Step-by-step solution

Find the x and y intercepts

To find the x intercepts, set $$f(x)$$ to zero and solve for x: $$0=\frac{x\sin x}{x^2+1}$$ To find the y intercepts, set x to zero and find $$f(0)$$: $$f(0)=\frac{0\cdot \sin 0}{0^2+1}$$

Calculate the first and second derivatives

Now, we'll find the first and second derivatives of the function using the Quotient Rule: First derivative, $$f'(x)$$: $$f'(x)=\frac{(x^2+1)(\cos x)+x\sin x(-2x)}{(x^2+1)^2}$$ Second derivative, $$f''(x)$$: $$f''(x)=\frac{((x^2+1)(-2x\sin x)+(\cos x)(2x))(x^2+1)^2-(-2x\sin x+2\cos x)(x^2+1)(2(x^2+1))}{(x^2+1)^4}$$

Determine the critical points and possible points of inflection

Find when the first derivative is equal to zero or does not exist: $$0=\frac{(x^2+1)(\cos x)+x\sin x(-2x)}{(x^2+1)^2}$$ Solve this equation to find the critical points. Find when the second derivative is equal to zero or does not exist: $$0=\frac{((x^2+1)(-2x\sin x)+(\cos x)(2x))(x^2+1)^2-(-2x\sin x+2\cos x)(x^2+1)(2(x^2+1))}{(x^2+1)^4}$$ Solve this equation to find the possible points of inflection.

Analyze intervals of increase/decrease and local extrema

Using the critical points found in Step 3, determine the intervals where $$f'(x)>0$$ (increasing) and $$f'(x)<0$$ (decreasing). Check if a change in the sign of $$f'(x)$$ occurs at these critical points. If there's a sign change, it indicates a local extrema.

Analyze concavity and inflection points

Using the possible points of inflection found in Step 3, determine the intervals where $$f''(x)>0$$ (concave up) and $$f''(x)<0$$ (concave down). If there's a sign change in $$f''(x)$$ at a point, then it is an inflection point.

Identify any asymptotes

Since the function is a rational function, there are no vertical asymptotes. For horizontal asymptotes, analyze the limits as x approaches $$\pm \infty$$. In this case, it's not applicable since the domain is restricted to $$[-2\pi, 2\pi]$$.

Combine all the information to graph the function

Using all the information obtained from steps 1 through 6 (intercepts, local extrema, inflection points, asymptotes, intervals of increasing/decreasing, and intervals of concavity), plot all the points and draw the graph of the function on the interval $$[-2\pi, 2\pi]$$. Additionally, you can use a graphing utility to verify your work.

Key concepts

X and Y Intercepts

In graphing rational functions, intercepts are points where the graph crosses the axes. To find the x-intercepts, we set the numerator to zero and solve for x, as these are the points where the function's value is zero. For the function \( f(x)=\frac{x \sin x}{x^{2}+1} \), there are potentially multiple x-intercepts due to the \(\sin x\) term, which we evaluate within the given interval \( [-2\pi, 2\pi] \).

For the y-intercept, we set x to zero and evaluate the function, which gives us a single point on the y-axis. In this case, \( f(0)=\frac{0\cdot \sin 0}{0^2+1} = 0 \), so the y-intercept is at the origin, (0,0). Recognizing where the function crosses the axes is crucial for understanding the overall graph.

★ ★ ★ ★ ★ ★ ★

REQUIREMENTS:
**a.** Translate this sentence from the graphing solution into Spanish: "Recognizing where the function crosses the axes is crucial for understanding the overall graph."
**b.** In the graphing solution, why is the numerator set to zero when finding the x-intercepts?
**c.** Write what comes next in the graphing solution, picking up after its final sentence.

★ ★ ★ ★ ★ ★ ★

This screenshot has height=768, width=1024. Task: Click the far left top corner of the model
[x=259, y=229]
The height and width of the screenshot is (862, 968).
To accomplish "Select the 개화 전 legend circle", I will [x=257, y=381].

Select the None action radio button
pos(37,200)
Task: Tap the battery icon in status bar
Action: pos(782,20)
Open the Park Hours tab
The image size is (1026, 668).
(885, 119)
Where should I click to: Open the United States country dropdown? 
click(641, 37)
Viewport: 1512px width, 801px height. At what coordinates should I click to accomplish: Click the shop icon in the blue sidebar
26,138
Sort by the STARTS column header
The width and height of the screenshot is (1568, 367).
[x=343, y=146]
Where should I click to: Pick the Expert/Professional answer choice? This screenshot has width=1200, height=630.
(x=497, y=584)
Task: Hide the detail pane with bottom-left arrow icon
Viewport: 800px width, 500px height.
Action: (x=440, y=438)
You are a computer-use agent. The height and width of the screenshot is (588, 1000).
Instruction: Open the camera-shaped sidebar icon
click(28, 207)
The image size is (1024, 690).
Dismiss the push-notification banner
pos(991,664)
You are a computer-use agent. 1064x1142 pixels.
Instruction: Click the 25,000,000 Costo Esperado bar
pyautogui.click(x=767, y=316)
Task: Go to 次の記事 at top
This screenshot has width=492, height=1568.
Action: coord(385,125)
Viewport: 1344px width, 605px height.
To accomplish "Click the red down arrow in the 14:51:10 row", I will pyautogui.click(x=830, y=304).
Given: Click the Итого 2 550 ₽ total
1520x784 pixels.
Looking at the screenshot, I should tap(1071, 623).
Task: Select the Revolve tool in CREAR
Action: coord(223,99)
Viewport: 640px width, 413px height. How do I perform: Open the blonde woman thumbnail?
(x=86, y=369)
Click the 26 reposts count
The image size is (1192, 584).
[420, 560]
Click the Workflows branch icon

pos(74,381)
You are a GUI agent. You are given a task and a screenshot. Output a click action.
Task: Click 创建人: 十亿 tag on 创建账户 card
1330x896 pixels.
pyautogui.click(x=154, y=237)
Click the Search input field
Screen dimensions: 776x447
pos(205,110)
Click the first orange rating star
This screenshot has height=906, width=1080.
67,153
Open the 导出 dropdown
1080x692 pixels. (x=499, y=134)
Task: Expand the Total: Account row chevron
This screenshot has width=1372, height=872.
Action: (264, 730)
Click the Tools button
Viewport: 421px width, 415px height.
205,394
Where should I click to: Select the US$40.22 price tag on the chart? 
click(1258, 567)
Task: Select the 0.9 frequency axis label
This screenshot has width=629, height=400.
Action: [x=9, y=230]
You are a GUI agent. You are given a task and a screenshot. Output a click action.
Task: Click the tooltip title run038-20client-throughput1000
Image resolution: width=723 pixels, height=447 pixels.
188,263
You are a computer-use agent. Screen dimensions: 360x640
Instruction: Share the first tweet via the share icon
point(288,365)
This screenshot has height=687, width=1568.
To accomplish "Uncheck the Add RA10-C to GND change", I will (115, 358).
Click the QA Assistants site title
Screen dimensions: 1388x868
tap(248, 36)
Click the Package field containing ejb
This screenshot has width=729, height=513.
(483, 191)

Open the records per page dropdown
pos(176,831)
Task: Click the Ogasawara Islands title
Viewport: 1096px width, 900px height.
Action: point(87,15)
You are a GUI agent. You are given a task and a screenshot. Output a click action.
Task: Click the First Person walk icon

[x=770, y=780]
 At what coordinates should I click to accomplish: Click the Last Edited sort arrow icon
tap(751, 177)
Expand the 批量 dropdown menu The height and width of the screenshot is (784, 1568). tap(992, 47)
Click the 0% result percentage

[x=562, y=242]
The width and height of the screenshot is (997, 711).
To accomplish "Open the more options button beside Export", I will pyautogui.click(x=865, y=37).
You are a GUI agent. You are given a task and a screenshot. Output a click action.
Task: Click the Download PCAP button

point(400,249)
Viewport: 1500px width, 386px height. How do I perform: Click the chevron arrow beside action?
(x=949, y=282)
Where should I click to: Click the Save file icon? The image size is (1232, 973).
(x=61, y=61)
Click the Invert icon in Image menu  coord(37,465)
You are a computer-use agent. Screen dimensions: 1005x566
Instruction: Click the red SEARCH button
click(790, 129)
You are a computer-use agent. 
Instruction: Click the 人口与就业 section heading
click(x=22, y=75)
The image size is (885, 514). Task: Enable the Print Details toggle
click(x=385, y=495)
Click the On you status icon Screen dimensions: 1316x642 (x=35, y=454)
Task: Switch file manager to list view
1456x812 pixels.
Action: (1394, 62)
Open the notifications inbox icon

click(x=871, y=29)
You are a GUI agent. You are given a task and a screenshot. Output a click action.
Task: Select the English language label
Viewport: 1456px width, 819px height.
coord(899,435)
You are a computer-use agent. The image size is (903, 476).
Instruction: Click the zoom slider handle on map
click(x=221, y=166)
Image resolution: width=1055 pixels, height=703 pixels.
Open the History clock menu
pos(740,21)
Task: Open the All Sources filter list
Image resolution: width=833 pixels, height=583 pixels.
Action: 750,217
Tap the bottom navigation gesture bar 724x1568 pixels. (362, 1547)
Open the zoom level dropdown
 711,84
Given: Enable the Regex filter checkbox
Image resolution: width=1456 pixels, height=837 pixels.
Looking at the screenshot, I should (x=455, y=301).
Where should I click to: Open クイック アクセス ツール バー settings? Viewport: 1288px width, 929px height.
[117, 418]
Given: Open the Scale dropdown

★ ★ ★ ★ ★ ★ ★

IN RESPONSE:
**a.** Reconocer dónde la función cruza los ejes es crucial para comprender la gráfica en su conjunto.

**b.** The x-intercepts are the points where the function's value is zero. Setting the numerator to zero and solving for x locates those points.

**c.**
First and Second Derivatives

Derivatives provide us with information about the slope of the graph at any given point. The first derivative, \( f'(x) \), indicates the gradient of the tangent line to the curve at a particular x-value, which helps us determine whether the function is increasing or decreasing at that point.

The second derivative, \( f''(x) \), offers insights into the concavity of the graph—whether it is curving up or down. For the function \( f(x)=\frac{x \sin x}{x^{2}+1} \), we use the Quotient Rule to calculate these derivatives. Having both derivatives is essential for finding critical points, inflection points, and understanding the function's concavity.

Critical Points

Critical points occur where the first derivative \( f'(x) \) is either zero or undefined. These points are important as they could potentially be local maximums, local minimums, or saddle points—places where the function's graph changes direction. To find them, we set the first derivative equal to zero and solve for x. Additionally, if the derivative doesn't exist at some point, that could also indicate a critical point, though this isn't the case with our example function.

Inflection Points

Inflection points are where the function's concavity changes, signified by the second derivative \( f''(x) \) changing its sign. To determine inflection points, we solve for when \( f''(x) \) equals zero or does not exist. These points are valuable for understanding the behavior of a graph, as they indicate where the curve changes from being 'concave up' to 'concave down' or vice versa.

Intervals of Increase/Decrease

By analyzing the first derivative, we can identify intervals where the function is increasing (\( f'(x)>0 \)) or decreasing (\( f'(x)<0 \)). After finding the critical points, we test intervals around those points to determine where the function's slope is positive or negative. These intervals are pivotal for sketching the function since they show where the graph rises and falls.

Concavity

The concept of concavity deals with the direction of the curve's bend. If the second derivative is positive (\( f''(x)>0 \)), the graph is concave up, resembling a 'U' shape, while a negative value (\( f''(x)<0 \)) indicates the graph is concave down, like an inverted 'U'. Understanding concavity helps us to predict the shape of the graph between inflection points and is essential for accurate graph drawing.

Asymptotes

Asymptotes are lines that the graph approaches but never touches. Vertical asymptotes occur at values of x where the function goes to infinity, often where the denominator of a rational function is zero. However, since our function has the denominator \( x^2+1 \) which is never zero, there are no vertical asymptotes. Horizontal asymptotes are found by examining the end behavior as x approaches infinity—but in this example, the domain is limited to \( [-2\pi, 2\pi] \), so horizontal asymptotes are not applicable. Even though our function doesn't have asymptotes, in general, they are crucial for understanding the long-term behavior of rational functions.